Attorney

Hind is a corporate associate and strategic advisor who represents founders and high-growth companies from formation through exit. She guides startups on sophisticated corporate matters, corporate governance, venture capital financings, and mergers and acquisitions, and has helped clients raise millions of dollars in venture capital and angel funding. In addition to her day-to-day corporate practice, Hind frequently represents founders in critical, high-stakes negotiations and sensitive situations in an executive representative capacity, helping them navigate board dynamics, cap table issues, and investor relations. She also mentors multiple early-stage companies through the Gener8tor and Nucleate Activator accelerator programs.
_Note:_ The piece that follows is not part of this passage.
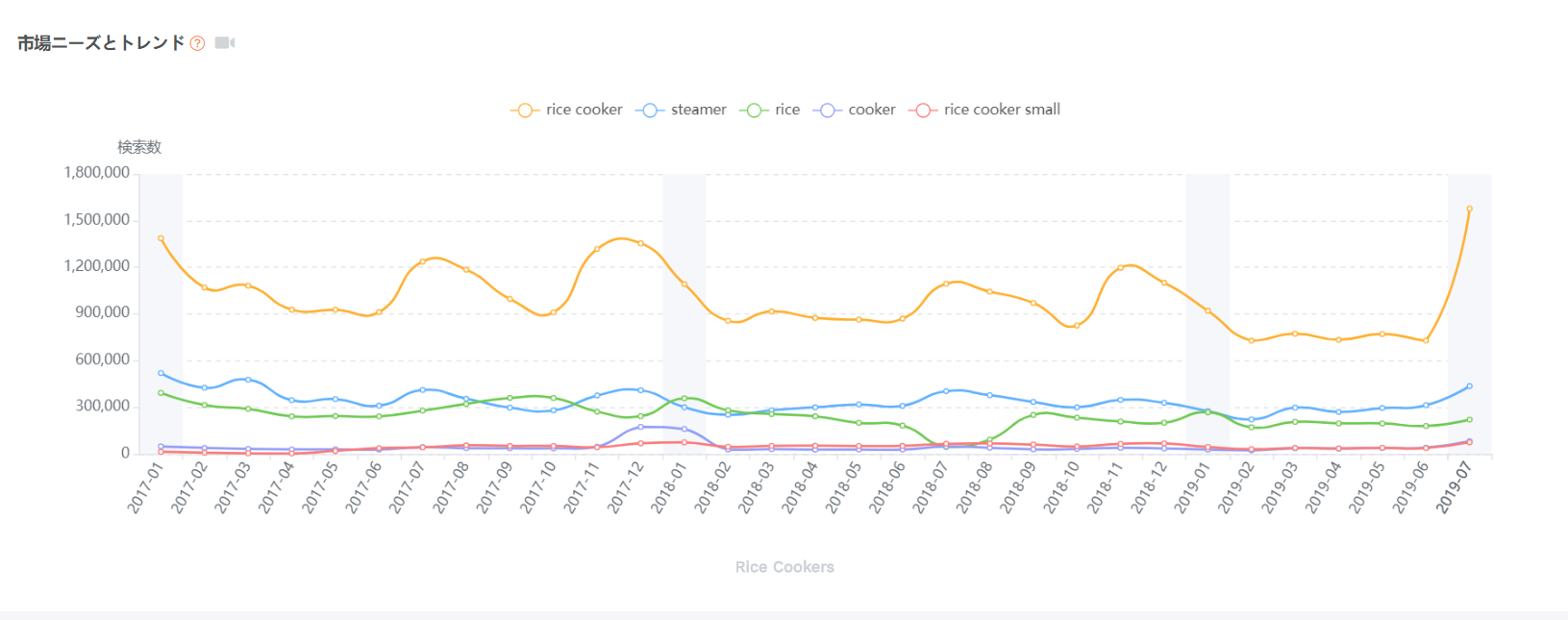Screen dimensions: 1568x620
Task: Click rice data point at 2018-09
Action: pos(1033,415)
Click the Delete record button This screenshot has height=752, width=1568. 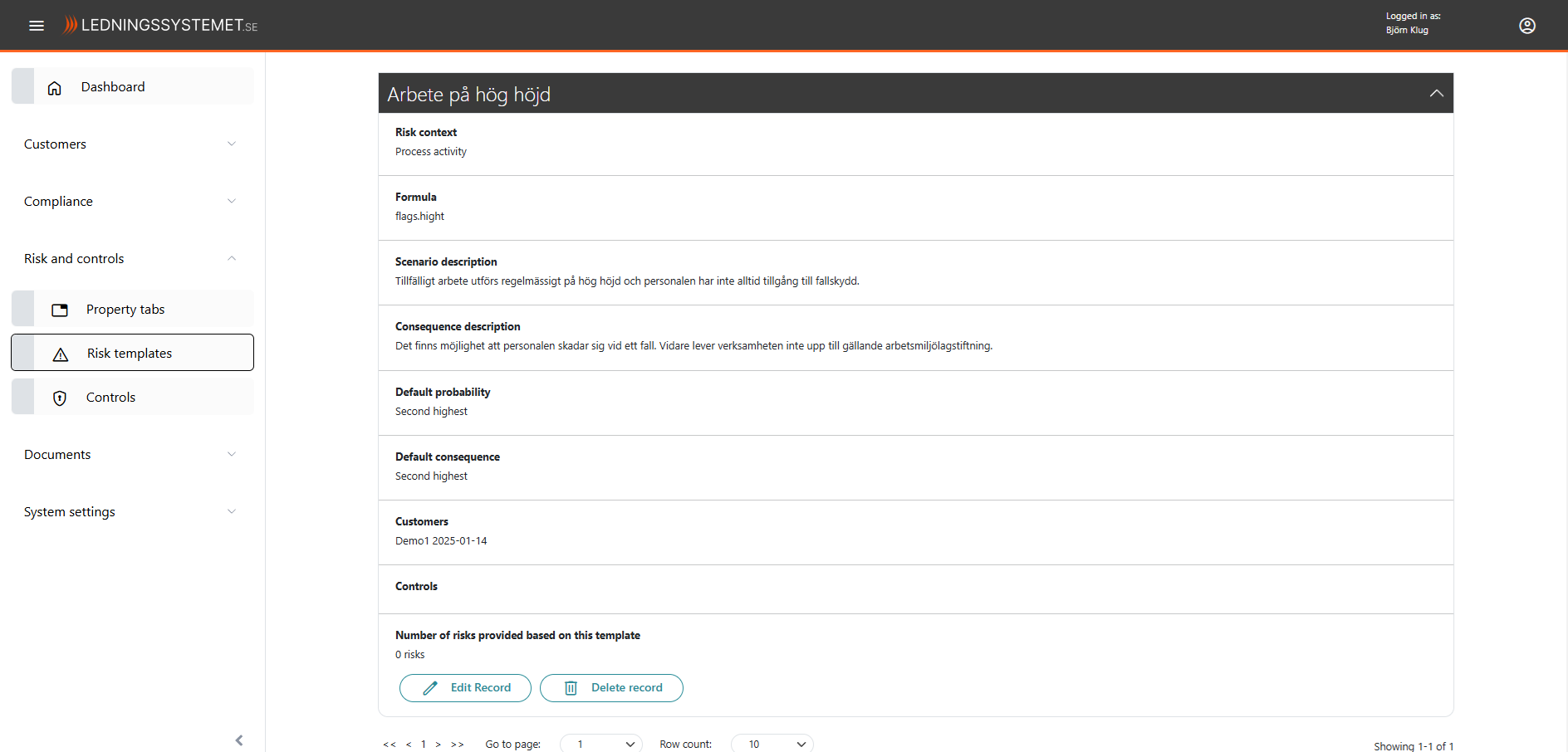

During her time at Chicago-Kent College of Law, Hind was selected as the legal analyst for Kaplan Institute’s inaugural Genisys Venture Immersion program and as the 2L representative for Chicago-Kent’s Corporate Law Society. She was also chosen to serve as the deal strategist for the 2023 Venture Capital Investment Competition (VCIC), where she presented term sheet recommendations to leading venture capital professionals in the United States. While at law School, Hind also gained in-house experience as a legal intern at Brunswick Corporation.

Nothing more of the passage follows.